Exercise instructions
With both ends included, transcribe exactly the records below from their first line to the line that contains "Toggle Points render mode in toolbar".

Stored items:
===============
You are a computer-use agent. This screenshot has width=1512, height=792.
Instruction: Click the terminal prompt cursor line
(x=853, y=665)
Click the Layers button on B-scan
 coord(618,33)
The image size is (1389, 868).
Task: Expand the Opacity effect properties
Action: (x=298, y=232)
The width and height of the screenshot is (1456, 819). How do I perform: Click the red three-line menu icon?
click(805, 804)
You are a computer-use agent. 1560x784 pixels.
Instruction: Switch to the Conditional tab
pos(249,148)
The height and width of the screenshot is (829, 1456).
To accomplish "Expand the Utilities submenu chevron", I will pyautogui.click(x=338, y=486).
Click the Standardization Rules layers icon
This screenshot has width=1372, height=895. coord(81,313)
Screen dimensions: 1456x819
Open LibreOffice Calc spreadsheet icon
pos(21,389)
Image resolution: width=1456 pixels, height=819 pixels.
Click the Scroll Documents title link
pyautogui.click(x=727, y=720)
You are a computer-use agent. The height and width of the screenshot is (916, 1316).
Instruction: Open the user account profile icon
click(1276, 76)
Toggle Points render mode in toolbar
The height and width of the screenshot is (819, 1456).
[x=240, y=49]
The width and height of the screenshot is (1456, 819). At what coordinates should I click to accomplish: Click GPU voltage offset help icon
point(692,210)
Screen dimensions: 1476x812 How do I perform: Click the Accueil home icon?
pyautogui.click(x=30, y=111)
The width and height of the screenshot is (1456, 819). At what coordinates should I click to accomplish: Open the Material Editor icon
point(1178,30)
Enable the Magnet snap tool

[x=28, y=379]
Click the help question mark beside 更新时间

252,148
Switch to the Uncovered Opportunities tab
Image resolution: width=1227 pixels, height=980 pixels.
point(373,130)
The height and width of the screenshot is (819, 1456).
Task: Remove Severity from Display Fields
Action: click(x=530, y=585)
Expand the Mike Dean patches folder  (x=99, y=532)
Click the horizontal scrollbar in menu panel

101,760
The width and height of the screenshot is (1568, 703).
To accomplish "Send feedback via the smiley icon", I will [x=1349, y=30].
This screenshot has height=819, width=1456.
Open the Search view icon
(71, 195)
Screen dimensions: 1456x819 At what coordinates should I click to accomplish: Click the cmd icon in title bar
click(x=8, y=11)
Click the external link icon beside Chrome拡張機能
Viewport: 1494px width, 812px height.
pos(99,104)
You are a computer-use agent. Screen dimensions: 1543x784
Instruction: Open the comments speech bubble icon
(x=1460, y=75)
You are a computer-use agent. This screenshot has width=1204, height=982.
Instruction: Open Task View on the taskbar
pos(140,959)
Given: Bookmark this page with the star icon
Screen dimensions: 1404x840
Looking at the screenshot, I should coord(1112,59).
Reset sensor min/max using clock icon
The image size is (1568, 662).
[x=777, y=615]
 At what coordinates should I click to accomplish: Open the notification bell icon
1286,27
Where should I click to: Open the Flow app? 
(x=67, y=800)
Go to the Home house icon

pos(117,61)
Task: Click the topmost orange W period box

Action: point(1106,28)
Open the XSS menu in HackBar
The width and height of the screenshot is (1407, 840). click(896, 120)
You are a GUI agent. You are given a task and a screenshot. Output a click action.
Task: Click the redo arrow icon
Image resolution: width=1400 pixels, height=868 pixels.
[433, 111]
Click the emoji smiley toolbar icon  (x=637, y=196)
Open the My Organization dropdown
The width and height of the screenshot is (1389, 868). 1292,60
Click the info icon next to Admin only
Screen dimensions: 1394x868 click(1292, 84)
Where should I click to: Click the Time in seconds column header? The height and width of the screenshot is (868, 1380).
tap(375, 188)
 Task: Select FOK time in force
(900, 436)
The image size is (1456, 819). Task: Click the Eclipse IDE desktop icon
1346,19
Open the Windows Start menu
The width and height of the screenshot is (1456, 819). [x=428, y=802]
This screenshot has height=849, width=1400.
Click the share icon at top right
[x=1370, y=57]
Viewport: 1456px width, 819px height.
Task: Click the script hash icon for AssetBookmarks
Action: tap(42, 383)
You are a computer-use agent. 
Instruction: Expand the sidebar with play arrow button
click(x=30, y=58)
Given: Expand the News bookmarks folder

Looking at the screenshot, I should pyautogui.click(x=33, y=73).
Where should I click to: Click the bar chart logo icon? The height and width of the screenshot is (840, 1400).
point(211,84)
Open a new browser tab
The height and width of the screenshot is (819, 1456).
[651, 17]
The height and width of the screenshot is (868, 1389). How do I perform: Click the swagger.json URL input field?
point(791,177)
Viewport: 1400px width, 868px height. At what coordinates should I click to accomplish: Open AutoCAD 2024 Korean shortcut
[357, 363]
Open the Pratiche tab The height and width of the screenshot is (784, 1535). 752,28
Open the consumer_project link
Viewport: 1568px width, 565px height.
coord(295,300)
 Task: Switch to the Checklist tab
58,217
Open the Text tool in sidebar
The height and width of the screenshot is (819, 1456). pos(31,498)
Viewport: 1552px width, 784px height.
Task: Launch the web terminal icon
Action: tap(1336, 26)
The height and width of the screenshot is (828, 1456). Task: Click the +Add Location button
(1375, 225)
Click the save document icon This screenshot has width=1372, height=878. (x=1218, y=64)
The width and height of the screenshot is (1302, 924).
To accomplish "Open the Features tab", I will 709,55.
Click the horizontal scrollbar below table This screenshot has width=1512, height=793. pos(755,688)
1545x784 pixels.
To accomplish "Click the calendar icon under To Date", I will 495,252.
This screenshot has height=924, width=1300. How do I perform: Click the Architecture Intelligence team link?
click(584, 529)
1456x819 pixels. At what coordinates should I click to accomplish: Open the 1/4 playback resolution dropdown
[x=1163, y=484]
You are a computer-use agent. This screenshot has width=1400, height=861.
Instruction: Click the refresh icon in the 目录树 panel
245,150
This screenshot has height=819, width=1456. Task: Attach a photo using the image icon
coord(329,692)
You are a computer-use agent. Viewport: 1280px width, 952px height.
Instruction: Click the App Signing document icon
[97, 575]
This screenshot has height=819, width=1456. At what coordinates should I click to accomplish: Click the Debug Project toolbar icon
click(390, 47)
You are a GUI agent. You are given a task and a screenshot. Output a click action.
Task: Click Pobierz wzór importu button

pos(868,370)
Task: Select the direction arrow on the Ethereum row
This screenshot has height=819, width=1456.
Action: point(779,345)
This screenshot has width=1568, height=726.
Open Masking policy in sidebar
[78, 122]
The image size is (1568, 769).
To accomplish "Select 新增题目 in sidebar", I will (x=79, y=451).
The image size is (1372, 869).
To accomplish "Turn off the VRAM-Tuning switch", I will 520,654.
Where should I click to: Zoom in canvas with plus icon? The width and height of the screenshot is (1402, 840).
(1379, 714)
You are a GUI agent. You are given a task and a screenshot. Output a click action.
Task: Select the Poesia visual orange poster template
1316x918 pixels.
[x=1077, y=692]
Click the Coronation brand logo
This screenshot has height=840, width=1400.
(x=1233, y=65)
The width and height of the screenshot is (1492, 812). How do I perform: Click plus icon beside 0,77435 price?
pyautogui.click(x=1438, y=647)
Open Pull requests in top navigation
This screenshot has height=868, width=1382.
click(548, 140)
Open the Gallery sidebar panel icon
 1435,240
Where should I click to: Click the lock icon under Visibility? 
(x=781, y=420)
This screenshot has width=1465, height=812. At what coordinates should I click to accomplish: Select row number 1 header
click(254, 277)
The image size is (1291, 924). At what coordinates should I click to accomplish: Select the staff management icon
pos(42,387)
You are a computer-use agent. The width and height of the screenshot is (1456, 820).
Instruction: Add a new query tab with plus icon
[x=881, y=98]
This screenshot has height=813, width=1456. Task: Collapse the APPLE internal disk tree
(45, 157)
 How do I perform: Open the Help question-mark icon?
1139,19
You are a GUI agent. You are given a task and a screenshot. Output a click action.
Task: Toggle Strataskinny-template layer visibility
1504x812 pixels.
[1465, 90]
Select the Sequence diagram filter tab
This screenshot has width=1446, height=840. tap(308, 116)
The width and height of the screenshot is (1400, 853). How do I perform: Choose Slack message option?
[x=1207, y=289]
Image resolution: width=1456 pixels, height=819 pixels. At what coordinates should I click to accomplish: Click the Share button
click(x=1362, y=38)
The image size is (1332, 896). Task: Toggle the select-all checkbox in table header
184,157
===============
Your response
You are a computer-use agent. This screenshot has width=1512, height=792.
Instruction: Click the terminal prompt cursor line
(x=853, y=665)
Click the Layers button on B-scan
 coord(618,33)
The image size is (1389, 868).
Task: Expand the Opacity effect properties
Action: (x=298, y=232)
The width and height of the screenshot is (1456, 819). How do I perform: Click the red three-line menu icon?
click(805, 804)
You are a computer-use agent. 1560x784 pixels.
Instruction: Switch to the Conditional tab
pos(249,148)
The height and width of the screenshot is (829, 1456).
To accomplish "Expand the Utilities submenu chevron", I will pyautogui.click(x=338, y=486).
Click the Standardization Rules layers icon
This screenshot has width=1372, height=895. coord(81,313)
Screen dimensions: 1456x819
Open LibreOffice Calc spreadsheet icon
pos(21,389)
Image resolution: width=1456 pixels, height=819 pixels.
Click the Scroll Documents title link
pyautogui.click(x=727, y=720)
You are a computer-use agent. The height and width of the screenshot is (916, 1316).
Instruction: Open the user account profile icon
click(1276, 76)
Toggle Points render mode in toolbar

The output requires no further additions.